In Siegel's premier as a director (he only wrote The Wrestler and The Onion Movie), Patton Oswalt stars as a man-child who lives with his mother and works as a parking garage attendant. Oswalt must deal with his family—one brother who is a successful personal injury lawyer married to a buxom trophy wife, and a sister who is married to a husband who helps run a wholesale club store—and their insistence that he making something of himself. He is content in his life, being a fanatic of the New York Giants and spending his time at work listening to sports talk radio and writing mini-manifestos, which he calls in to refute his on-air nemesis, Philadelphia Phil, late at night—much to the annoyance of his mother. He and his equally schlubbish best friend, played by Kevin Corrigan, obsess over each game and play. Oswalt idolizes the Giants' star linebacker, Quantrell Bishop. Corrigan and Oswalt are like grown up children, though being well into their thirties, as they excitedly base their lives around the Giants' sixteen-game season. They even go to the Meadowlands to watch the game on TV in the parking lot.

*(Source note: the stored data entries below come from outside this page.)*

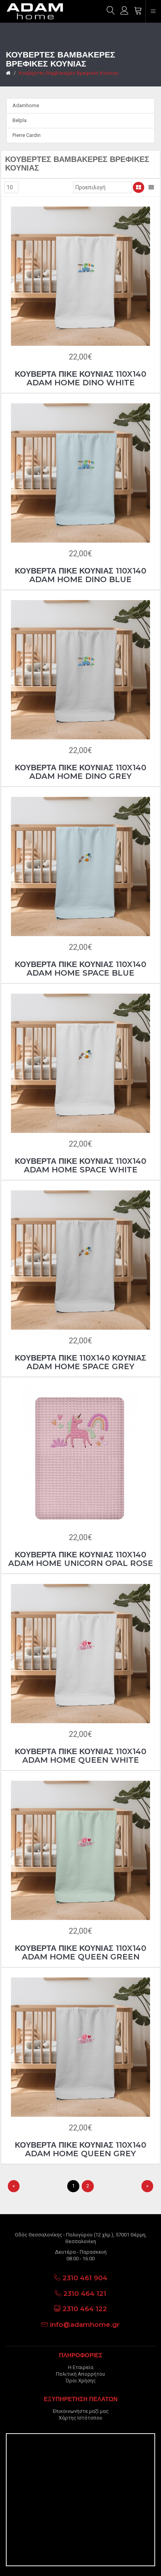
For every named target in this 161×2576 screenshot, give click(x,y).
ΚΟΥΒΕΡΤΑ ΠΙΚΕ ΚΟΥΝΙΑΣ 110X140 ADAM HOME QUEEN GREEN (80, 1952)
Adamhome (26, 105)
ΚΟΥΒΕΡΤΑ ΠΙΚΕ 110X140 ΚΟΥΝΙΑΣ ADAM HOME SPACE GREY (80, 1362)
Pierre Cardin (27, 135)
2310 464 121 (84, 2293)
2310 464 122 (85, 2309)
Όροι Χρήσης (81, 2381)
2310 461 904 (85, 2278)
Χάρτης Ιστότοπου (80, 2418)
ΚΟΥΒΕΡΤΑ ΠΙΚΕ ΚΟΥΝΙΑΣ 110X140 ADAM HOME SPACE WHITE (80, 1165)
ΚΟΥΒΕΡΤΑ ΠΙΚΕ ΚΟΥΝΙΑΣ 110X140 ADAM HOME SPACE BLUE (80, 969)
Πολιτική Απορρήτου (80, 2374)
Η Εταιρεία (80, 2367)
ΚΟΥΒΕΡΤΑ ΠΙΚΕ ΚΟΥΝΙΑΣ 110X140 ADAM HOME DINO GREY (80, 772)
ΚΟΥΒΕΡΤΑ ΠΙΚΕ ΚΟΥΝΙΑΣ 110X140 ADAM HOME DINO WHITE (80, 378)
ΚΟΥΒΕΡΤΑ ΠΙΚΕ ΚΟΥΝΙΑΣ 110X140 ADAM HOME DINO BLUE (80, 575)
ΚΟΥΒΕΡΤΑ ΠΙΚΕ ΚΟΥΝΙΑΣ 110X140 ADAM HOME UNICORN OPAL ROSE (80, 1559)
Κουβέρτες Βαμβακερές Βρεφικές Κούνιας (69, 73)
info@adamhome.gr (85, 2324)
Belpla (20, 120)
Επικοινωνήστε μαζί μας (81, 2411)
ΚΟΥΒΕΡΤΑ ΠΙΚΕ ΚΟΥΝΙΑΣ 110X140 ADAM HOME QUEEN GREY (80, 2149)
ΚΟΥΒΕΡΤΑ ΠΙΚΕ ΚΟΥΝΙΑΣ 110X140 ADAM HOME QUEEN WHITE (80, 1756)
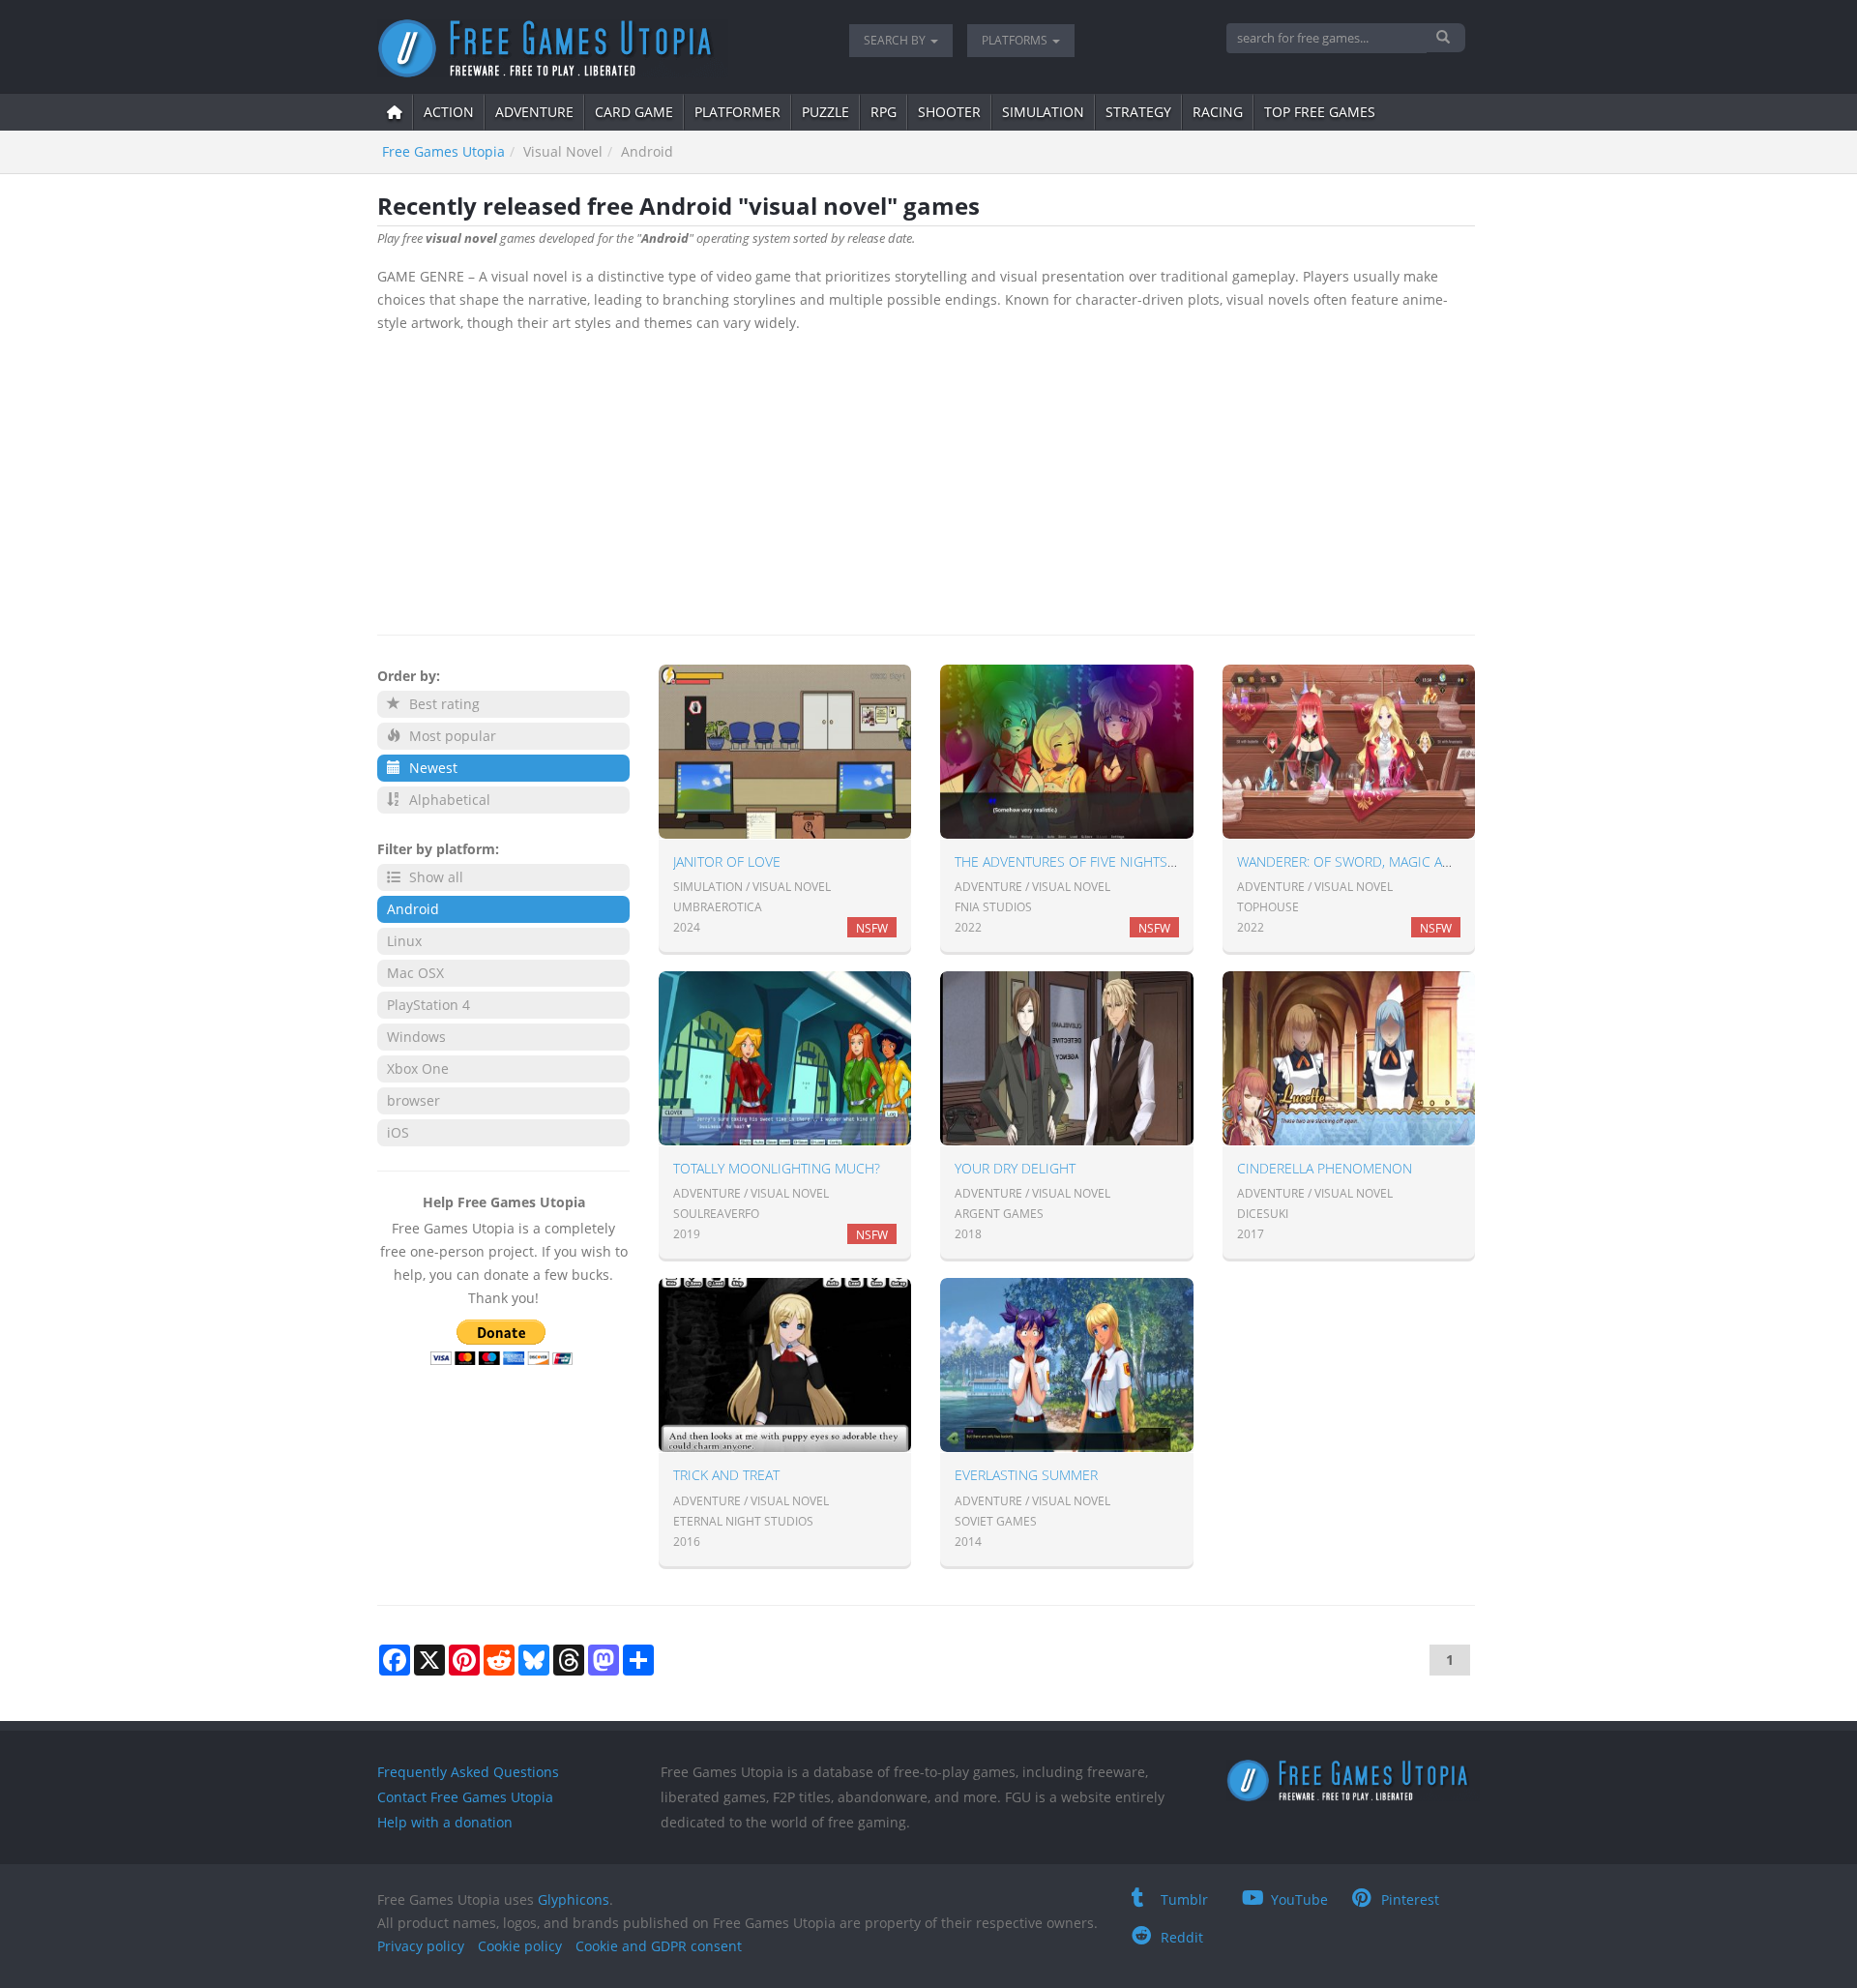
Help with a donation (445, 1822)
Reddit (1182, 1937)
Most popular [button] (450, 736)
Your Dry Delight (1015, 1168)
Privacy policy (420, 1946)
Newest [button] (431, 767)
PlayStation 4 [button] (428, 1004)
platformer (737, 112)
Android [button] (413, 909)
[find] (1445, 37)
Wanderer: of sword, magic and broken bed (1392, 861)
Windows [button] (416, 1036)
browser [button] (413, 1100)
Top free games (1319, 112)
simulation (1043, 112)
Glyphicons (573, 1899)
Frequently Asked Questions (468, 1772)
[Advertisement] (926, 479)
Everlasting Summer (1026, 1475)
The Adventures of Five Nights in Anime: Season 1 (1127, 861)
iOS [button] (398, 1132)
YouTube (1299, 1899)
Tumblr (1184, 1899)
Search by (896, 40)
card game (634, 112)
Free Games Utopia (443, 151)
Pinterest (1410, 1899)
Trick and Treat (726, 1475)
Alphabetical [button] (447, 799)
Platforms (1016, 40)
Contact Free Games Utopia (465, 1797)
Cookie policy (520, 1946)
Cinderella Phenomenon (1324, 1168)
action (449, 112)
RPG (883, 112)
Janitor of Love (727, 861)
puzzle (825, 112)
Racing (1218, 112)
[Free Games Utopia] (598, 48)
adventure (534, 112)
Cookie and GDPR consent (658, 1946)
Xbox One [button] (418, 1068)
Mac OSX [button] (415, 973)
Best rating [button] (442, 704)
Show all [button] (434, 877)
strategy (1138, 112)
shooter (949, 112)
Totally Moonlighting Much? (776, 1168)
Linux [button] (404, 941)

As the season starts winding down, with the Giants in the NFC East lead (being tailed by the Philadelphia Eagles), Oswalt and Corrigan are lucky enough to spot their hero linebacker one night. They follow him and his posse, ending up in a club. They finally work up the balls to go and say hi, but the meeting turns violently when they accidently let slip they have been tailing Bishop across the city. Despite efforts by his friends to diffuse the situation, Bishop, like any self-respecting 'roided up athlete, beats Oswalt to a pulp and sends him to the hospital in a coma. Things begin to close in on Oswalt as Bishop has been suspended and the police want information about the incident so the can press charges. Oswalt's brother wants to sue the player and initiates a lawsuit.
Big Fan is not unlike the situation in Forgetting Sarah Marshall, where Jonah Hill meets and pesters Russell Brand's Adolous Snow, except it didn't end with Brand beating the shit out of Hill. Big Fan has a view on our obsession with people who play glorified children's games, yet get paid millions of dollars. How we let our favorite celebrities practically get away with anything.